So I was intrigued by Malcolm Gladwell’s essay about genius and precocity in this week’s edition of The New Yorker:
In his essay, Gladwell challenges the notion that genius is always expressed early in life, citing examples of the painter Cezanne and writer Ben Fountain each of whom did not produce their best work until middle age. The story of Ben Fountain, in particular, fascinated me. At 30, Fountain quit a career as a lawyer and devoted himself to writing (and taking care of their children). Supported by his wife, a successful attorney herself, Fountain wrote for 18 years before he achieved substantial critical “success.” I’m intrigued by Fountain’s story for a number of reasons: how does someone get that kind of courage? Would a wife feel entitled to part-time daycare so that she could produce art for 18 years? But most of all, I liked Gladwell’s closing point: that talent often needs patronage and that “sometimes [genius] is just the thing that emerges after twenty years of working at your kitchen table.”

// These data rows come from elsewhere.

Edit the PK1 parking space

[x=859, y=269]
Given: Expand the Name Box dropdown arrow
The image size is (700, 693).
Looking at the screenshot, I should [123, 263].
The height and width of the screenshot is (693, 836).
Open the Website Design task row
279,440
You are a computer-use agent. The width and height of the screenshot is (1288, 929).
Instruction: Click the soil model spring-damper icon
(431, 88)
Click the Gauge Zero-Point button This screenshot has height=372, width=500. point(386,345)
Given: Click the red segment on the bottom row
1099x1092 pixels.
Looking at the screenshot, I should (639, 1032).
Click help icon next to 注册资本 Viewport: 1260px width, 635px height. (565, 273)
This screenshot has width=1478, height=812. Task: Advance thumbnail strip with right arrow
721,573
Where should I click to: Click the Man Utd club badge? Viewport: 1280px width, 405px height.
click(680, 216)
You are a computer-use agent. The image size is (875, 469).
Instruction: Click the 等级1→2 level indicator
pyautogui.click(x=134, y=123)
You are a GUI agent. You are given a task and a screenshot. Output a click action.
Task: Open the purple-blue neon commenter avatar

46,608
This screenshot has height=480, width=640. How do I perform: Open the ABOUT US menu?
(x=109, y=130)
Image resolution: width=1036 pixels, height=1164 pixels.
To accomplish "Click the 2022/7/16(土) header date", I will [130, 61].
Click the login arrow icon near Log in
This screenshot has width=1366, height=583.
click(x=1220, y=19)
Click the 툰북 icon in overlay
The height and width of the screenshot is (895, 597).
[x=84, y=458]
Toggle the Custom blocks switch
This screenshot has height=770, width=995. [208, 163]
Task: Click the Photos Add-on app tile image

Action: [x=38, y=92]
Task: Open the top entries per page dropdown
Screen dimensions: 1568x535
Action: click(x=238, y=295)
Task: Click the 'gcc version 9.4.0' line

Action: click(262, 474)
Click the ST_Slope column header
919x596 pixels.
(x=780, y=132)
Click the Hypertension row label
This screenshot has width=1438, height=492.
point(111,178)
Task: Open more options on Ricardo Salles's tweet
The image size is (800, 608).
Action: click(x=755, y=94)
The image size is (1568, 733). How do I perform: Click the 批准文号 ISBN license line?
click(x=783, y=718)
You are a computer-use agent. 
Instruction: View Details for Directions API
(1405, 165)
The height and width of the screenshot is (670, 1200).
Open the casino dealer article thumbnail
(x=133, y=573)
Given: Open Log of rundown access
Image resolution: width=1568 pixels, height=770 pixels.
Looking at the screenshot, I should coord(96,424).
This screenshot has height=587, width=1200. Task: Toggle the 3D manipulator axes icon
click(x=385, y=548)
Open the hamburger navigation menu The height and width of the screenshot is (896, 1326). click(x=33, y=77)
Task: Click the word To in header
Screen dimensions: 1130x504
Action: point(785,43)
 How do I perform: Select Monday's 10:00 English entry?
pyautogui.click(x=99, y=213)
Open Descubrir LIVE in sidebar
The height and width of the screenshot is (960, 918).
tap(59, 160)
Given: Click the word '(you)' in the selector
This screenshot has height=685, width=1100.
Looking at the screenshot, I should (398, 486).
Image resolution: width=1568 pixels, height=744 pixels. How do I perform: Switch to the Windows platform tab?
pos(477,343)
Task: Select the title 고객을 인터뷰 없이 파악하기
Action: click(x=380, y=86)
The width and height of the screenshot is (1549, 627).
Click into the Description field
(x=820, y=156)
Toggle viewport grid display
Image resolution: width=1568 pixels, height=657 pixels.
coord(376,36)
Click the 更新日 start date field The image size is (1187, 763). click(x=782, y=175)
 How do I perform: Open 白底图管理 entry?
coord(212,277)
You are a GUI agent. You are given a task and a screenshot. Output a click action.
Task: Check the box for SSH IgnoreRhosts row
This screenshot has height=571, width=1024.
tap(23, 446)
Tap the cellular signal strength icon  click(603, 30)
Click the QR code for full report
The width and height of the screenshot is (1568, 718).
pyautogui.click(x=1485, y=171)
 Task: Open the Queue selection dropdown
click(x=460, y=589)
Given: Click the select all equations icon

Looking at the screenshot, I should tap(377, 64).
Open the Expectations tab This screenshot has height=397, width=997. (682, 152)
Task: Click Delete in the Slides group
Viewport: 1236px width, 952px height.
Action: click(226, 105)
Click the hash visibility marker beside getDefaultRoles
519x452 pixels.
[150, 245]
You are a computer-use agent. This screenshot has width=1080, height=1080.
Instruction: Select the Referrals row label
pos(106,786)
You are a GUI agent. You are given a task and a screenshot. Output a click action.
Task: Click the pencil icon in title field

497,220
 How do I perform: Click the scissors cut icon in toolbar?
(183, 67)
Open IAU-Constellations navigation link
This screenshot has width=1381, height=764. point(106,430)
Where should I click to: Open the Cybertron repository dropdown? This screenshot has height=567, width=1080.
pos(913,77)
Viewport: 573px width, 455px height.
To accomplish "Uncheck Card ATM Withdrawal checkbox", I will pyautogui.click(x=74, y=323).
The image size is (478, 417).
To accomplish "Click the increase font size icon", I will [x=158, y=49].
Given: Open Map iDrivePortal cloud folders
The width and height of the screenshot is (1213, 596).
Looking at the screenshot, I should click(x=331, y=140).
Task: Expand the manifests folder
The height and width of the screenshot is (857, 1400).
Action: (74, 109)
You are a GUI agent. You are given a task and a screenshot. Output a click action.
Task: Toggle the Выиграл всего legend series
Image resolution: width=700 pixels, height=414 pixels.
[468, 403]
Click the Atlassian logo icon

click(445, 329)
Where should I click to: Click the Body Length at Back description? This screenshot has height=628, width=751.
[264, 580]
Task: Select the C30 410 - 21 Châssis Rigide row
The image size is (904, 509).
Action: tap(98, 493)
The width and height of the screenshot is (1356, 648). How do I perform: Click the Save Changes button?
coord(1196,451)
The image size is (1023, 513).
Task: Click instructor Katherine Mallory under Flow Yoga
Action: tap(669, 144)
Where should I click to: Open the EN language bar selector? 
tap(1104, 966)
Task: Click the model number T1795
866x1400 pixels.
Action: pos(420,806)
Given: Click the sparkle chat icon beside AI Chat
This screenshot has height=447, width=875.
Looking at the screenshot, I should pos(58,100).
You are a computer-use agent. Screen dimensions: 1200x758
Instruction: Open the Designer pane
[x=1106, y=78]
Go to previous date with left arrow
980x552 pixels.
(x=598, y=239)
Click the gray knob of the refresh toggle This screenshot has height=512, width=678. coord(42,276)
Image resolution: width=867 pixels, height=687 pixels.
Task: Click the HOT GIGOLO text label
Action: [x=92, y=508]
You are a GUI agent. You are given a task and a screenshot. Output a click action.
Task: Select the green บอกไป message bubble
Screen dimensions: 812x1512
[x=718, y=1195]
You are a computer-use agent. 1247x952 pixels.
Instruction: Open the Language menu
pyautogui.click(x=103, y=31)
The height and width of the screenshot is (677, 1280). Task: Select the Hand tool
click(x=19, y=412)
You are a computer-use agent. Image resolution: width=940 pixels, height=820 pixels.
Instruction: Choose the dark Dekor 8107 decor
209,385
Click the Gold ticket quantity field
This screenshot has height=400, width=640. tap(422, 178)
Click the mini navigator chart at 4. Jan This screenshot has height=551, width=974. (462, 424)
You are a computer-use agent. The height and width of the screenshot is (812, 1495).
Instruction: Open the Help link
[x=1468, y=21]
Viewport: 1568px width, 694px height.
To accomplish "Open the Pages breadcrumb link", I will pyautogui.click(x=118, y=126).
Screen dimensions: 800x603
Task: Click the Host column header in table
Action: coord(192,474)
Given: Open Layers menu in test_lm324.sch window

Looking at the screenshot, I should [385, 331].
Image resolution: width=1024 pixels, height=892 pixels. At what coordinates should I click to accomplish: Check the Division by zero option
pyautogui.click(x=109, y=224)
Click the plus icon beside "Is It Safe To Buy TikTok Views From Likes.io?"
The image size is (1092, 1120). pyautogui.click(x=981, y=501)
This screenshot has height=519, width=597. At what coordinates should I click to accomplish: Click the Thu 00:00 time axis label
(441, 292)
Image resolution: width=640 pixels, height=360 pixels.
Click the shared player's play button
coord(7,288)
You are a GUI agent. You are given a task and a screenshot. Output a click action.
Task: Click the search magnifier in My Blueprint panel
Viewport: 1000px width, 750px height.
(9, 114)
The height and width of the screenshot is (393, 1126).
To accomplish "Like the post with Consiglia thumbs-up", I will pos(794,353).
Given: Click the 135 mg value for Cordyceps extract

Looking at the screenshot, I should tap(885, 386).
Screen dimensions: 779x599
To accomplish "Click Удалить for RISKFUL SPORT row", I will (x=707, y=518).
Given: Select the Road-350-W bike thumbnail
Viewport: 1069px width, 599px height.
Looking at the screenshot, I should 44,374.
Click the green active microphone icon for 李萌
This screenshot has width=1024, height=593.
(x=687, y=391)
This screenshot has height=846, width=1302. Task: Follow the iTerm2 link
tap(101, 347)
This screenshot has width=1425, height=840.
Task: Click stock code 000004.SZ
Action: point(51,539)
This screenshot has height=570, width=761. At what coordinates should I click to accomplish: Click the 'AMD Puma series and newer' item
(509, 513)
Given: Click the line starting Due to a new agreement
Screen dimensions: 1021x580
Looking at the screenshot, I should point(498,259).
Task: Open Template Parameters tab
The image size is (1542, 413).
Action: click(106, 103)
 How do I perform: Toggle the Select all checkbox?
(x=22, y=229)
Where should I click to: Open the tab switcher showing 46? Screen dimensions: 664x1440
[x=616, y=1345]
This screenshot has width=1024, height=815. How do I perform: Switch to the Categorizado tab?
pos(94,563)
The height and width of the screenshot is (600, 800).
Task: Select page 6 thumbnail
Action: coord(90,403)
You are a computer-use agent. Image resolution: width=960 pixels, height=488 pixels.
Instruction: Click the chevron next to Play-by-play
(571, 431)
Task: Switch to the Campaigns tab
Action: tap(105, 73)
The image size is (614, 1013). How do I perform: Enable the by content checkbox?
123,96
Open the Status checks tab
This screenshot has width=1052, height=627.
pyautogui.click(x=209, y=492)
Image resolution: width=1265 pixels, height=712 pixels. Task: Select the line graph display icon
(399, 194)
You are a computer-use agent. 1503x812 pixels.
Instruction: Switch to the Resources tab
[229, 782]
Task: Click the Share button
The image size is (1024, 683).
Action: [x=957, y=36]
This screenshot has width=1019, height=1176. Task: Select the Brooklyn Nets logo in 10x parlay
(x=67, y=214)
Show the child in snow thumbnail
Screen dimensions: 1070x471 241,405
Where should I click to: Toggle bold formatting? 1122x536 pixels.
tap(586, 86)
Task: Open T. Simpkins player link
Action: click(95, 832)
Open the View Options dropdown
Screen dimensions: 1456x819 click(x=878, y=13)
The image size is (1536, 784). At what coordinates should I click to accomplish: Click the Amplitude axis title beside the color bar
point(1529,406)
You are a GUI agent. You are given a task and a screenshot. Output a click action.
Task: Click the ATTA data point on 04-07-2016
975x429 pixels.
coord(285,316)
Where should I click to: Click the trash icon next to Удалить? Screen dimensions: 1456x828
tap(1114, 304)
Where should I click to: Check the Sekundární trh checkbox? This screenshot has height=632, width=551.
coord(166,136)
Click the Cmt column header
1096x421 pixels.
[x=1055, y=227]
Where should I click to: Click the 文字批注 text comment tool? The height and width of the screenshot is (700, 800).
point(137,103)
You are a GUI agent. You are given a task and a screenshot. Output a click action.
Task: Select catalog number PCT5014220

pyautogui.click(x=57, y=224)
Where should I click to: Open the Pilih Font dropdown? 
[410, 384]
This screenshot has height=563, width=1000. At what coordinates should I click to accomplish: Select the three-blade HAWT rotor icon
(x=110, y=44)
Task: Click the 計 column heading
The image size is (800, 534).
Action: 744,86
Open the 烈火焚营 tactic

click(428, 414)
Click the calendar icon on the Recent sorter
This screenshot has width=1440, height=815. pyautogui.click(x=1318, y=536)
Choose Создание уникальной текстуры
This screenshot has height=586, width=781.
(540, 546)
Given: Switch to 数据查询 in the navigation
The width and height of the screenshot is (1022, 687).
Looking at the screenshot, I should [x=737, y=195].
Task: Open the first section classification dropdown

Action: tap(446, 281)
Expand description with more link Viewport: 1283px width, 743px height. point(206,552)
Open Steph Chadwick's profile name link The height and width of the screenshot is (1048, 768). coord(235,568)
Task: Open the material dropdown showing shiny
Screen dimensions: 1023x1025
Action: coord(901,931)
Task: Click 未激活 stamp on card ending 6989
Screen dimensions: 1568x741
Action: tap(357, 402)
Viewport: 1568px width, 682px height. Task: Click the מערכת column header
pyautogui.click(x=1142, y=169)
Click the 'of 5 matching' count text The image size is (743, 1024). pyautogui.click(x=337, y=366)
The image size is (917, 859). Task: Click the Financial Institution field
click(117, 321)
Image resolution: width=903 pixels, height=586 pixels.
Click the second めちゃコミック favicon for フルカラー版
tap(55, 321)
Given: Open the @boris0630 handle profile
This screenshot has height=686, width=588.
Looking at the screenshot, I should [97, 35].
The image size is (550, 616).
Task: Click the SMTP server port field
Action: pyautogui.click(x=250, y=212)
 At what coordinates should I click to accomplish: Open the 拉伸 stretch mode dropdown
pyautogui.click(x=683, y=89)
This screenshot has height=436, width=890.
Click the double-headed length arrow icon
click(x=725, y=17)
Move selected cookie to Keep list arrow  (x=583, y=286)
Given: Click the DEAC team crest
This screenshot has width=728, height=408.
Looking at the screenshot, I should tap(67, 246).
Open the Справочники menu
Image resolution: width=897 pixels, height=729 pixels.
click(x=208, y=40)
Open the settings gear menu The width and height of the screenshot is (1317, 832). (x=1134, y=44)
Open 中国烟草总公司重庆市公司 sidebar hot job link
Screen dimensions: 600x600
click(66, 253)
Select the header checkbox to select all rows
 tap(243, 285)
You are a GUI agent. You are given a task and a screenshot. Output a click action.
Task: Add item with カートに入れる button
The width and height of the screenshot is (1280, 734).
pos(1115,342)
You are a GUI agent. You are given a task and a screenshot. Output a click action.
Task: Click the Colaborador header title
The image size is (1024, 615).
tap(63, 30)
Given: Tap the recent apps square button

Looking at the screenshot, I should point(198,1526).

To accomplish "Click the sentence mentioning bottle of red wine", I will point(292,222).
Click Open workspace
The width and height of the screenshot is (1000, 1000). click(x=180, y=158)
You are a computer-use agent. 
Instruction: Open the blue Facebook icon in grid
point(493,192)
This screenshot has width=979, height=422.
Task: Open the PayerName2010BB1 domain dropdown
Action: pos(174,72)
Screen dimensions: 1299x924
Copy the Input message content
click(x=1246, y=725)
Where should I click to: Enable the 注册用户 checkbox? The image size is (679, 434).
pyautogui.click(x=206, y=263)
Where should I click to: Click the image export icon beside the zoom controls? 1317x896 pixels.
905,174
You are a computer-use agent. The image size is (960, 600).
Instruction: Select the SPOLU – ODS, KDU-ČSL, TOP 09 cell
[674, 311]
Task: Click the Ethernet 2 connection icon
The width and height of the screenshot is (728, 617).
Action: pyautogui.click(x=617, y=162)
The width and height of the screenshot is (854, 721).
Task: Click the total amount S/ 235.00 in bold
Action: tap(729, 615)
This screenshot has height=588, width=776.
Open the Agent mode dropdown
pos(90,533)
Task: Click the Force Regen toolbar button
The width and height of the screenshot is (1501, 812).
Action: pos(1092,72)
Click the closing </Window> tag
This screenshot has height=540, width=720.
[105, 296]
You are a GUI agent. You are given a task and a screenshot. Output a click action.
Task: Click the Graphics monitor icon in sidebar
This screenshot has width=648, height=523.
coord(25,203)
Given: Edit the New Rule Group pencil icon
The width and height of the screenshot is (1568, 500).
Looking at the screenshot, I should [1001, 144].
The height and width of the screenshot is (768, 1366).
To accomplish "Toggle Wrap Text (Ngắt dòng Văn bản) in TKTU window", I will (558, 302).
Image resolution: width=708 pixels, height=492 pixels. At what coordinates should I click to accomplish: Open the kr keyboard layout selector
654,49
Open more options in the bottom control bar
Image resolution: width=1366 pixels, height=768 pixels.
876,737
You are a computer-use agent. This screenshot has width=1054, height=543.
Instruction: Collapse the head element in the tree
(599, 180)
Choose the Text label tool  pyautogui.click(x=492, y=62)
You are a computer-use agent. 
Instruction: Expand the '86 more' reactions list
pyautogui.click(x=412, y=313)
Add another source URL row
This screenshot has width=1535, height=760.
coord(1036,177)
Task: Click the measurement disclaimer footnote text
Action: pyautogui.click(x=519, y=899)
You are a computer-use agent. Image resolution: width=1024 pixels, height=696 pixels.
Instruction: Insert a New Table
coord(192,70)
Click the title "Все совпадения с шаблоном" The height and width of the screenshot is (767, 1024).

My daughter’s not yet five and she has yet to be measured for any type of genius. Soon enough, she will be labeled “gifted” or not, athletic or clumsy, beautiful or plain. While I fear the judgment of teachers and peers, I may be just as guilty. This morning I noticed a display of artwork in her 4K classroom. The children had each drawn a self-portrait and most –including my daughter—drew large bulbous heads, creepy circle eyes and stick arms springing from the heads. Only one drawing, done by a shy Hispanic girl named Elena, actually represented a body. In her portrait, she had drawn a long intricately-colored dress cascading down in rough proportion. As I admired Elena’s picture, I found myself thinking, “Oh well, I guess my daughter’s talent won’t be art.”
How quickly we label each other, our children, and our students! As if talent is something that springs fully-formed at birth, instead of the result of hard work and, perhaps, someone else’s faith in us.